Im Geiste habe ich mich allerdings schon öfters dabei erwischt, eher unmännlichen (also fräulichen?) Denk-Klischees zu unterliegen.
Als Beispiel sei unter anderem der regelmässige Ekel vor den typischen Sonntagabend-Militärdienst-Einrückens-Zugfahrt-und-Zimmer-Konversationen genannt. In welcher Verachtung und Respektlosigkeit vor dem weiblichen Geschlecht und ihren jeweiligen (im wahrsten Sinn vom Wort) besseren Hälften die grosse Mehrheit von jungen Männern bei einem halben Liter Dosenbier in uniformierter Gesellschaft ihre Wochenendaktivitäten zum Besten geben können?! Oft habe ich mich gefragt, wie solche "Rohlinge" solche Wochenenden überhaupt verdienen?
Ein anderes Beispiel: Auch ich bin im Moment von einem unersättlichen Drang nach Unabhängigkeit getrieben, der zur Zeit vor allem durch den mir zur Verfügung stehenden finanziellen Rahmen im Zaum gehalten wird (nebst anderen etwas "unpässlichen Disponibilitäten"...).
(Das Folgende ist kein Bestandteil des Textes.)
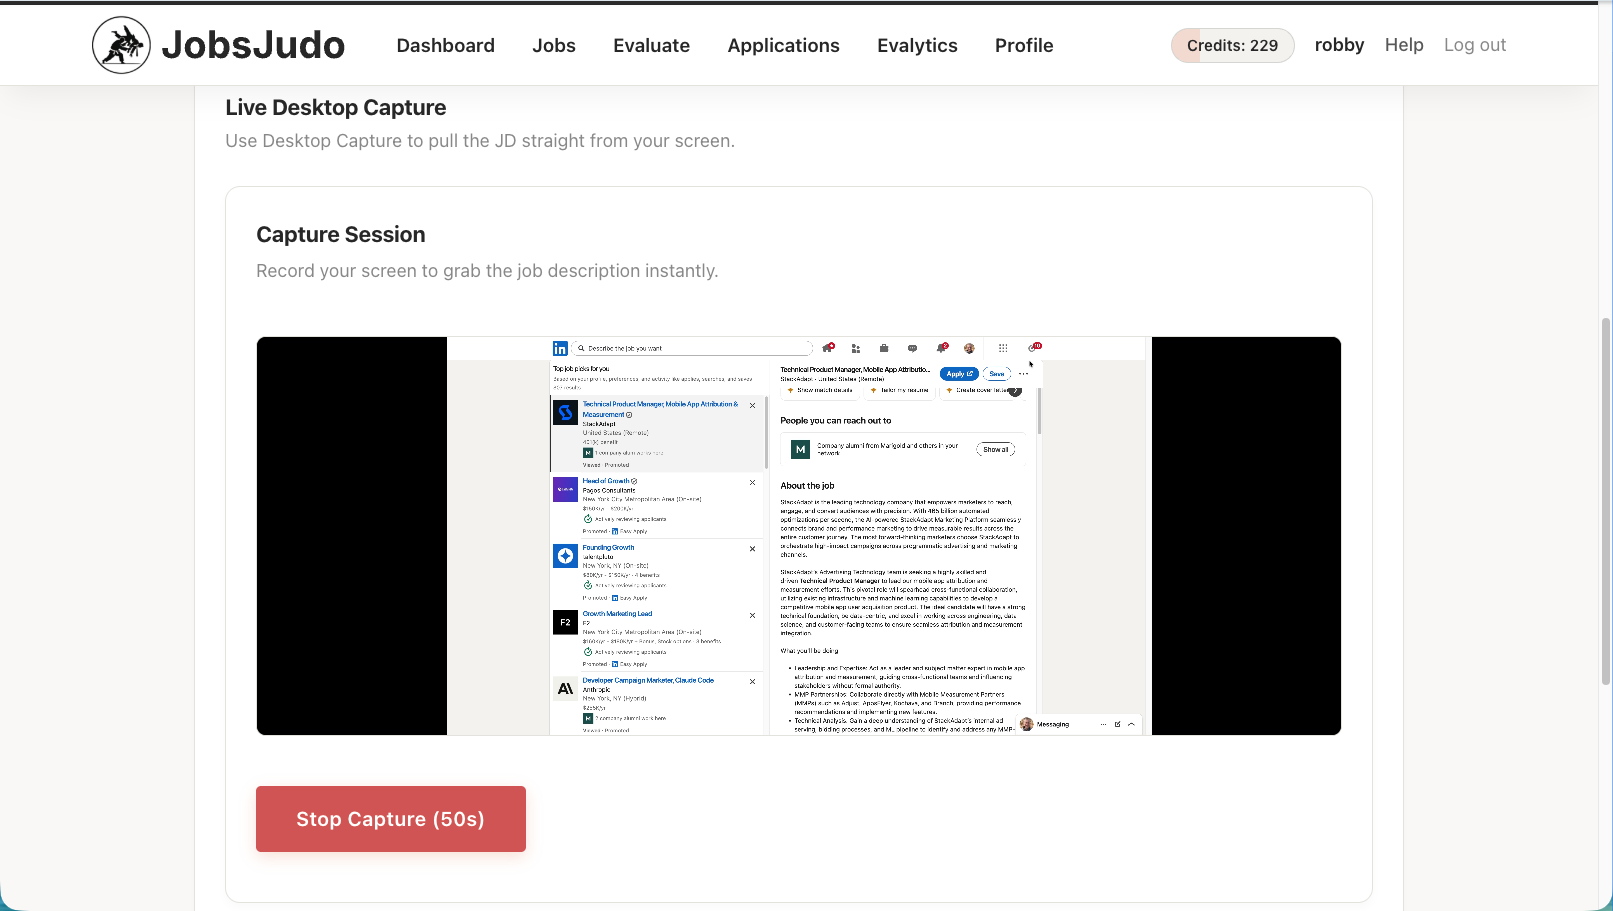The height and width of the screenshot is (911, 1613).
Task: Click the LinkedIn logo
Action: [561, 348]
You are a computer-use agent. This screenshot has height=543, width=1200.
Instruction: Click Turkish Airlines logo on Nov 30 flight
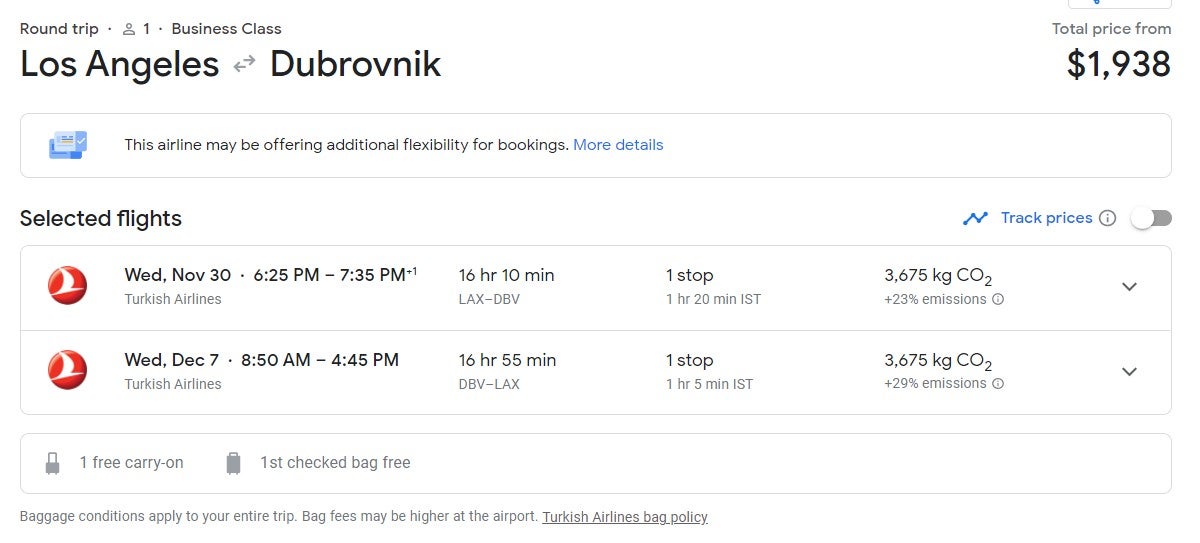(x=67, y=286)

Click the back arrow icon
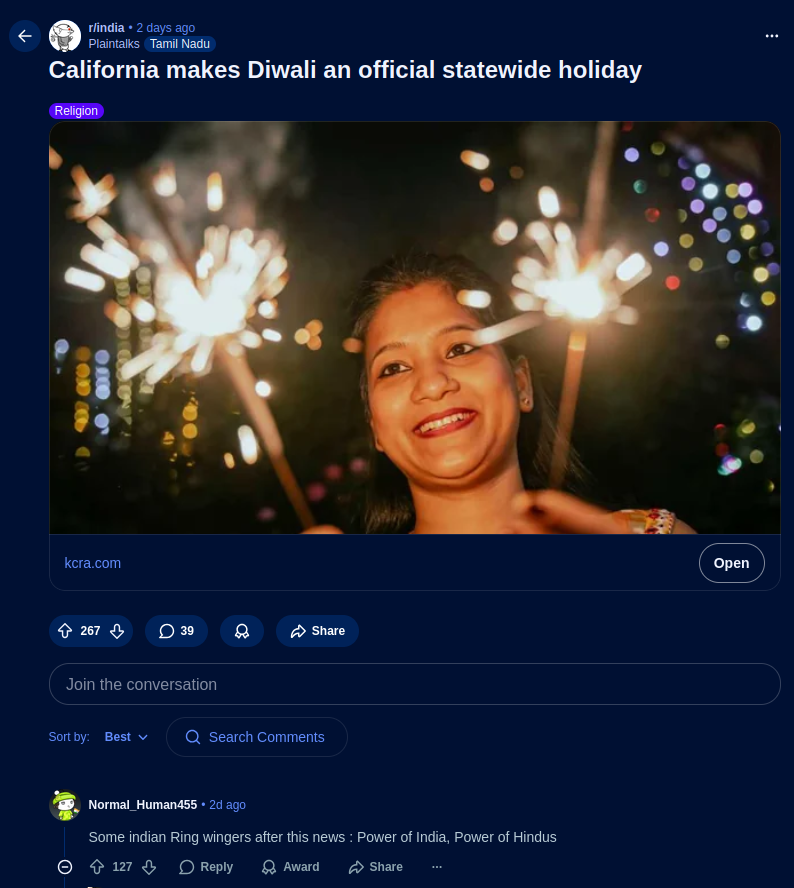click(x=25, y=36)
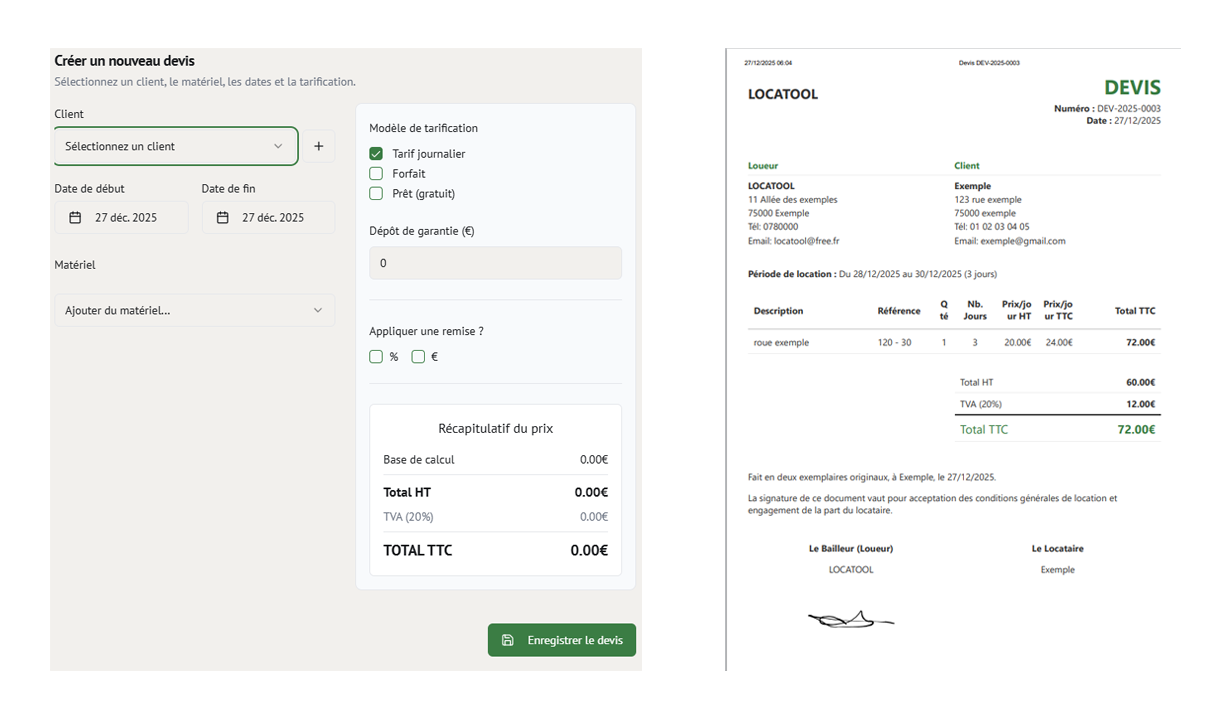Enable the Prêt (gratuit) option
1230x719 pixels.
(x=376, y=194)
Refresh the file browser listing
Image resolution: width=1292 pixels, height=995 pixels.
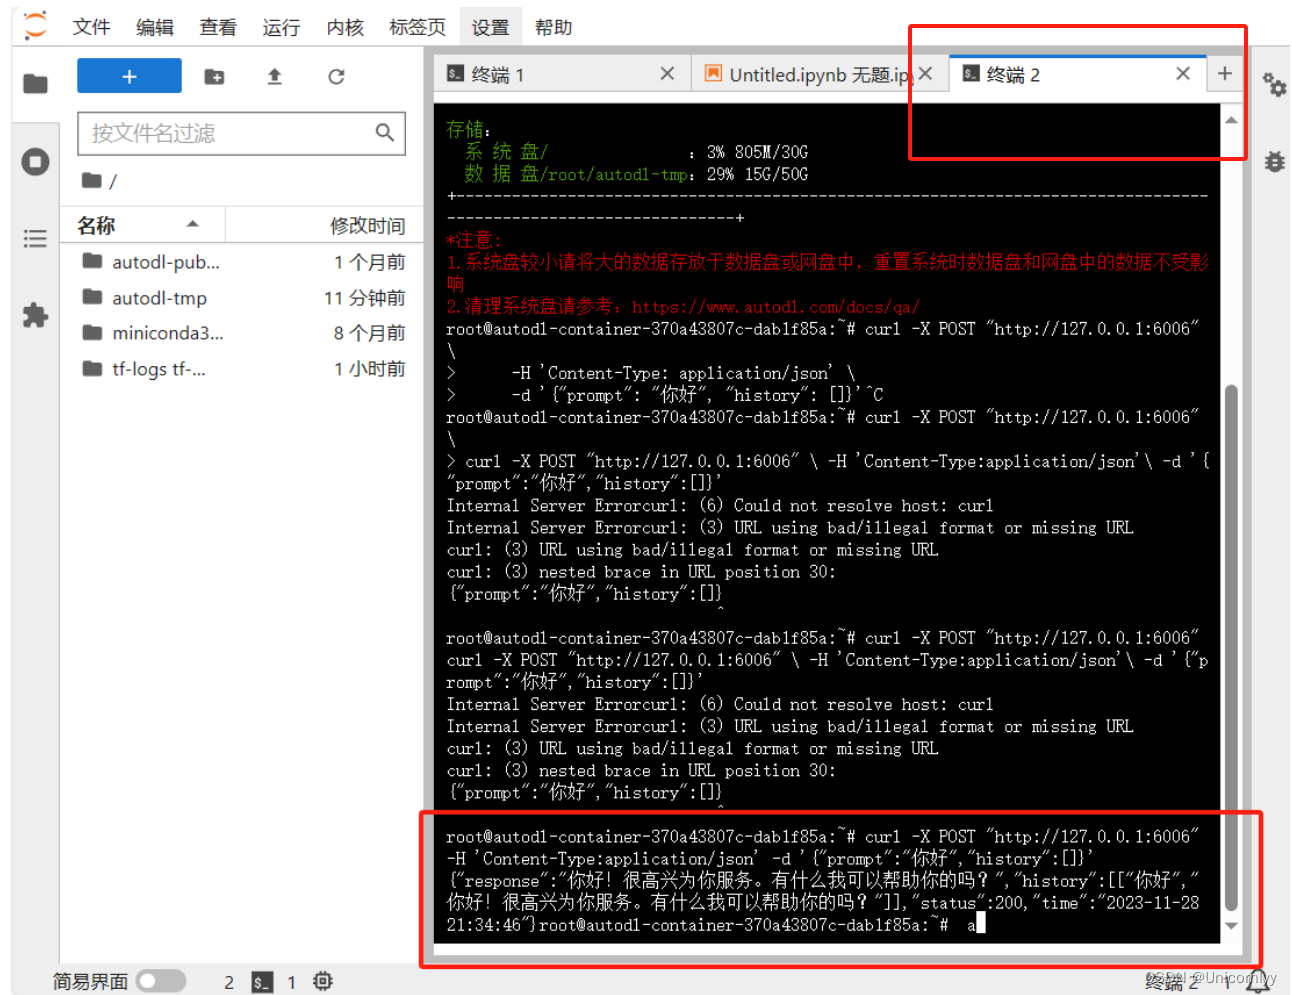point(336,75)
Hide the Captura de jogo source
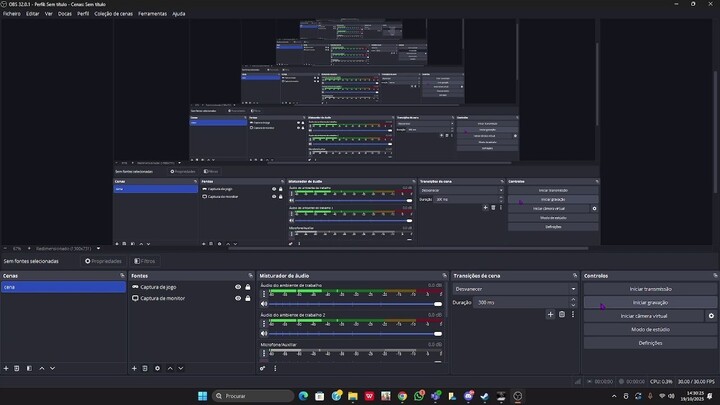720x405 pixels. [x=238, y=287]
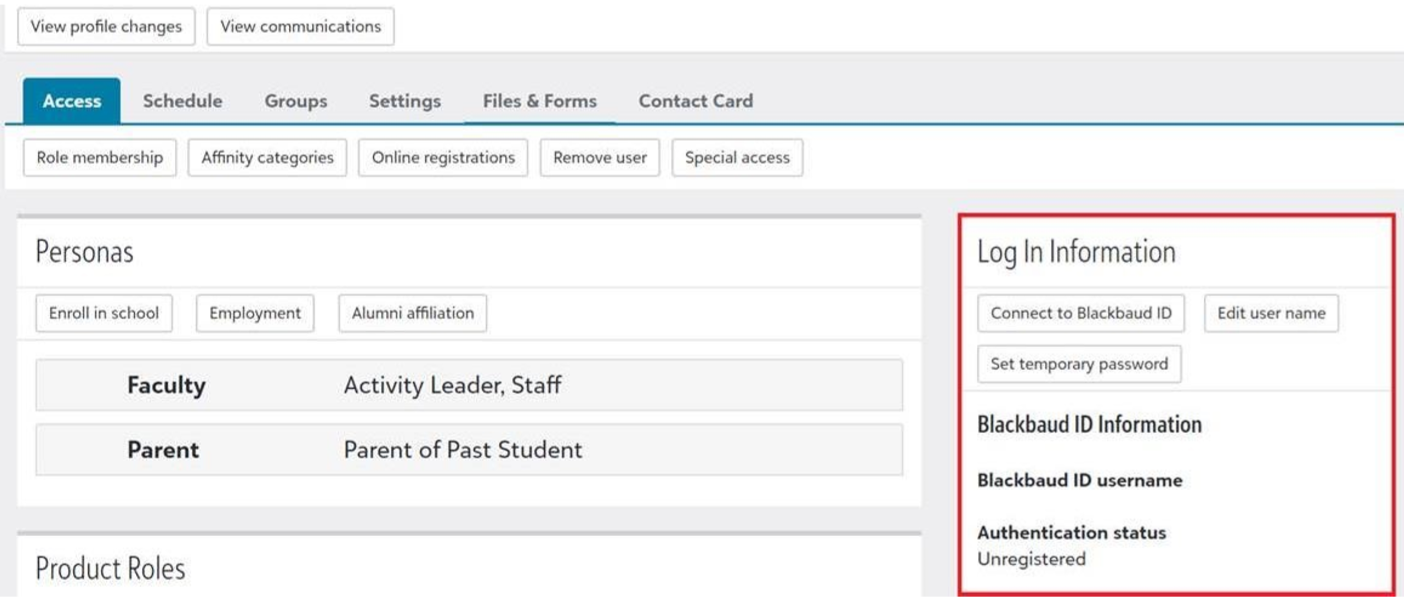Click Set temporary password
The height and width of the screenshot is (607, 1404).
click(1079, 364)
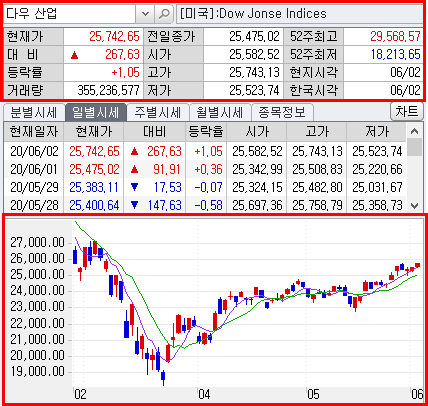
Task: Open the 종목정보 tab
Action: tap(282, 112)
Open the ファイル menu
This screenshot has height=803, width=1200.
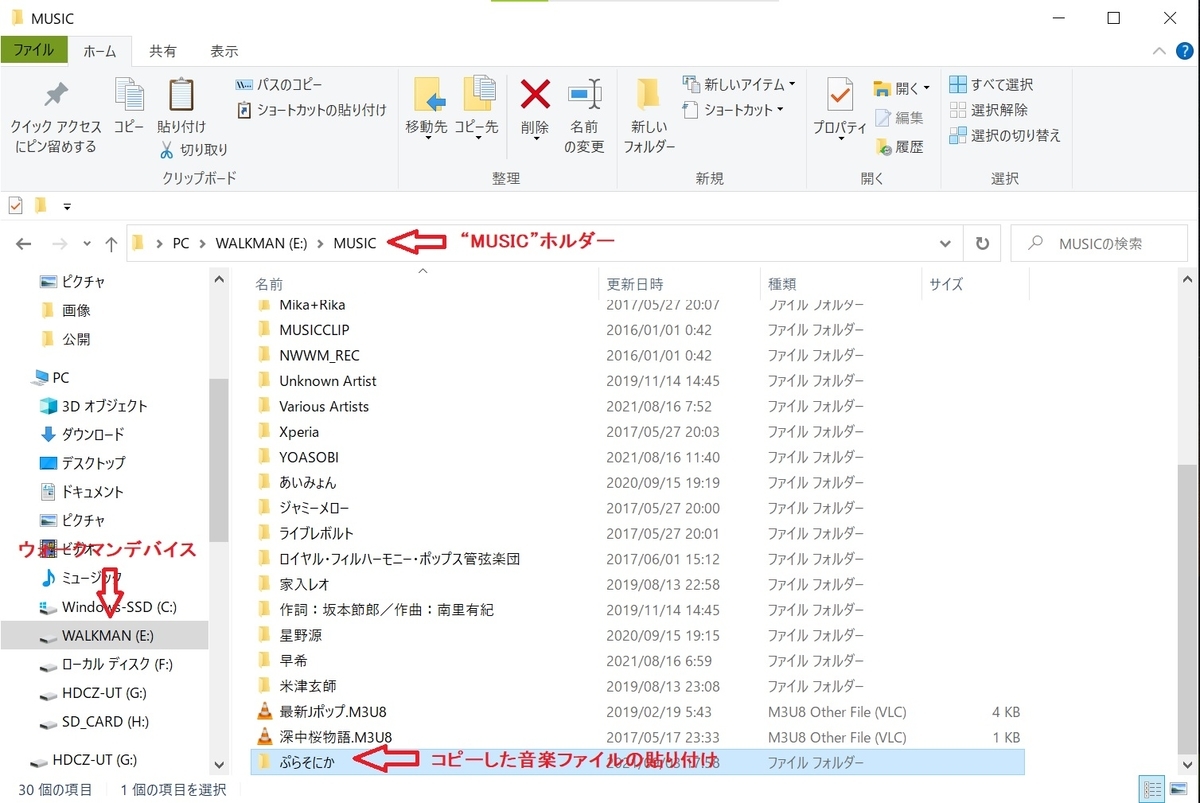point(35,51)
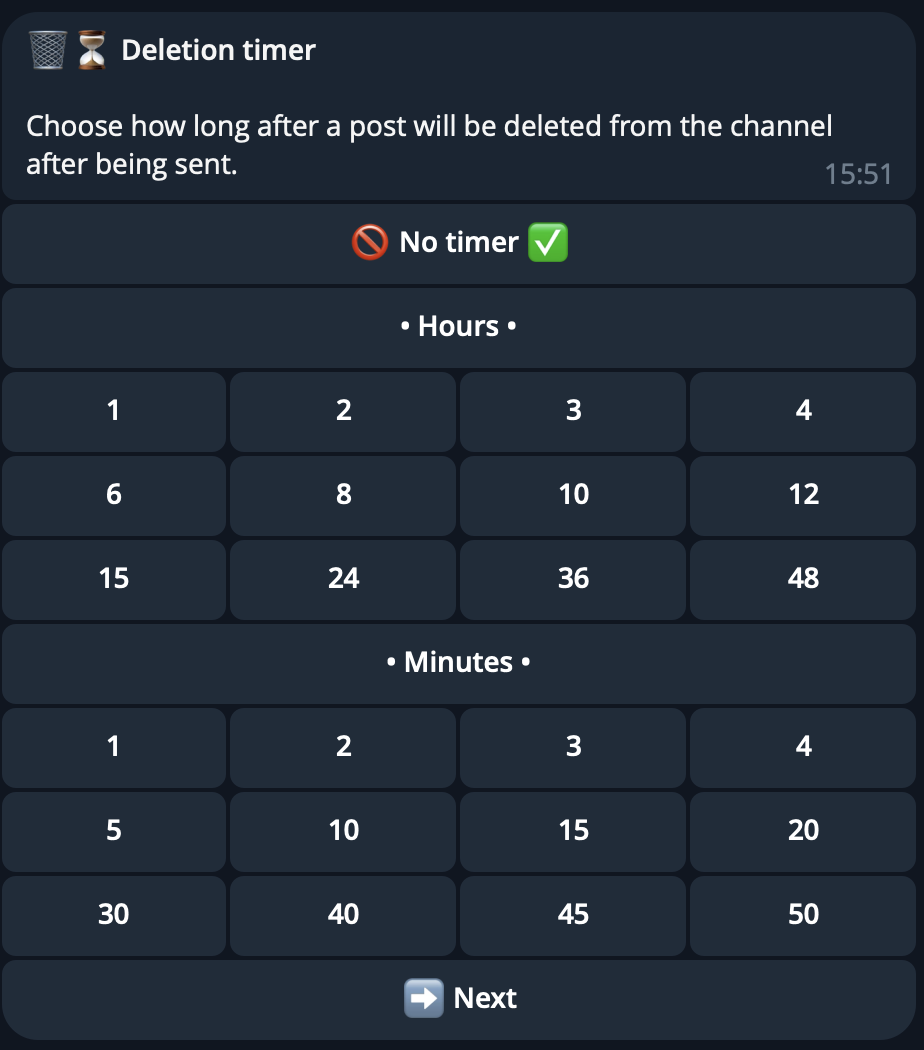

Dazu zählen unter anderem auch der Wunsch nach einem eigenen Auto (Peugeot 206, Turbo Diesel - für den Diesel-Teil ist This verantwortlich!) oder das selbständige Wohnen in einer eigenen Wohnung; oder das Übernehmen von Verantwortung in einer glücklichen Beziehung - paradox!
Eine eigene Wohnung will natürlich auch geschmackvoll eingerichtet sein - was für mich Herausforderung und Vergnügen zugleich wäre. Schliesslich muss eine solche Wohnung auch geputzt werden, Kleidung gewaschen und z.T. gebügelt werden, und auch für das kulinarische Wohl soll gesorgt sein. All dies "gluschtet" mich mehr, als für einen "rechten Mann" zulässig. Spricht da das Östrogen in mir?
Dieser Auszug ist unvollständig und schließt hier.